Der Anti-Terror-Einsatz des britischen Geheimdienstes in einer Bahnhofshalle
ging völlig schief. Es gab über 60 Tote, viele davon Polizisten und Agenten
des "Dienstes". Jake Winter wird zu der gescheiterten Operation vor
einem Untersuchungsausschuss befragt; denn Abu Omar, der sich dort in die Luft
sprengte, war Jakes V-Mann. Jake wirkt im Rückblick tief verunsichert, ob er
Abu Omar hätte trauen dürfen, einem Briten und IS-Heimkehrer, von dem man so
schön sagt, er hätte sich "radikalisiert". Ob Omar gläubig war,
kann Jake z. B. nicht einschätzen, ebenso wenig, ob Omar an Jakes Anordnungen
vorbei handelte oder ahnungslos in den Tod geschickt wurde. Im für die
Öffentlichkeit inszenierten Untersuchungstheater könnte Jake selbst zum
Bauernopfer werden, damit der Innenminister und seine Staatssekretäre ihre
Posten retten. Je länger Jake grübelt, umso windiger wirkt die Kooperation
nationaler und ausländischer Dienste im Kampf gegen islamistischen Terrorismus.

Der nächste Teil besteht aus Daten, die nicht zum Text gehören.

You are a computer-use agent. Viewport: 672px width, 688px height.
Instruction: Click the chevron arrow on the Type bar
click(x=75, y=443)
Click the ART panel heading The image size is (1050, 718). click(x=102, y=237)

Wochen nach der Untersuchung haben Jake und seine muslimische Kollegin Leila
wieder einen Informanten aus einer Gruppe junger britischer Muslime angeworben,
die sich als islamistische Krieger begreifen. Der Fokus auf Adnan, Bilal, Rashid
und Abdullah und ihren Befehlsgeber mit dem Gehabe eines Scheichs vermittelt
intensiv die Motive der jungen Männer, aber auch die Gruppendynamik in
Abhängigkeit von Idolen und Anführern. Wie bereits in Jakes vorhergehender
Operation scheinen die jungen Männer sich auf einem Karussel zu befinden, von
dem ein Absprung in letzter Minute nur schwer vorstellbar ist.

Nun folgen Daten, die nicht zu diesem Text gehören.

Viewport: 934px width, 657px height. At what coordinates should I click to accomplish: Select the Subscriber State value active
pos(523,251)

Seit seiner Aussage vor dem Untersuchungsausschuss hat Jake Kontakt zu dem
älteren Ehepaar Masoud, deren Sohn und Enkeltochter bei der Aktion
Bahnhofshalle ums Leben kamen. Mr Masoud kannte Abu Omar schon als Kind – und
Mrs Masoud legt für eine bisher unauffällig lebende muslimische Ehefrau eine
überraschende Entwicklung hin.
Nicholas Searles komplexer Spionage-Thriller spielt an wenigen Tagen in einem
Dezember und fokussiert auf zahlreiche, extrem gut getroffene Figuren.
Rückblenden zeigen die Entstehung der Terrorgruppe, aus der ein V-Mann mit Jake
kooperierte. Als Milieufremder sucht Jake zwischen Wissen, Vermutung und
Instinkt nach Vertrauen in seine muslimischen V-Leute, ohne genau zu wissen, auf
wessen Rechnung er selbst arbeitet.
Fazit
Großes Kino mit Pulverdampf, junge Männer, die ein letztes Mal auf den Putz
hauen wollen, ein Katz-und-Maus-Spiel bis zur letzten Minute und psychologisch
überzeugend gezeichnete Figuren - volle Punktzahl.